The government has vowed to present a package of economic reforms to potential lenders at the conference, including the long-delayed privatisation of public assets and measures to curb fiscal spending and increase revenues.
Siniora, who will meet President George W. Bush on Tuesday in Washington, said the U.S. support was key to help Lebanon resuscitate its economy, hit after last year’s killing of former prime minister and billionaire Rafik al-Hariri.
This will help Lebanon overcome the economic difficulties that have been accumulating over the past 30 years, he told Reuters in an interview at the government’s house in central Beirut, built in 1849 during the Ottoman occupation and restored in the 1990s.
The United States is a key player in this respect and has a convincing power on several friendly nations to contribute. Lebanon has waited (on the reforms) for so long and the cost and the losses are rising, he said.

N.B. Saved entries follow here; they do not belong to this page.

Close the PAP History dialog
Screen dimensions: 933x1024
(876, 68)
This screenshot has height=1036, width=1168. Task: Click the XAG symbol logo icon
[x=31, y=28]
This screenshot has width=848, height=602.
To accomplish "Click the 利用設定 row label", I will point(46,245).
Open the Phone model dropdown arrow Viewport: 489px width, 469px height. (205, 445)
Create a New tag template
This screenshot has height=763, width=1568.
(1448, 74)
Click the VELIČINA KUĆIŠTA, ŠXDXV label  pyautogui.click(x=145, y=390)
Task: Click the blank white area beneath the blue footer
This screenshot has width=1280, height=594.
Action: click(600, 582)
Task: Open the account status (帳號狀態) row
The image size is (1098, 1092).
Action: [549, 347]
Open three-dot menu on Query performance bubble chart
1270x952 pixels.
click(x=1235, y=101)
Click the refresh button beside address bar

Political wrangling among rival factions over the past several months has delayed the conference, which was expected to take place in Beirut late in 2005.
Lebanon’s public debt, mostly accumulated after the 1975-1990 civil war, is worth almost twice the country’s gross domestic product — one of the heftiest in the world.
The country began restructuring its debt after an aid conference in 2002 resulted in about $4 billion in cheaper loans, helping it to avert a financial crisis, but political squabbling blocked the needed subsequent reforms.
Siniora said Lebanon was banking on international support to curb the budget deficit and the debt-to-GDP ratio in order to achieve a sustained annual economic growth of about 5 or 6 percent over the next years from around one per cent in 2005.
Central Bank Governor Riad Salameh told Reuters in October Lebanon was expected to attract around $4 billion in cheap loans at the conference to replace more expensive borrowings.
Siniora, an ex-top banker who served as finance minister during most of the post-war years, said Lebanon will call the aid meeting once the country’s rival factions reach a consensus on the reform plans be it in a week or several weeks.
These reforms are essential and we all have to discuss them and reach a consensus because they will take an exceptional effort and sacrifices from us all, he said.
The government plan envisages increases in value added tax, the introduction of a new flat income tax and privatisation of the profitable land and mobile telephone networks.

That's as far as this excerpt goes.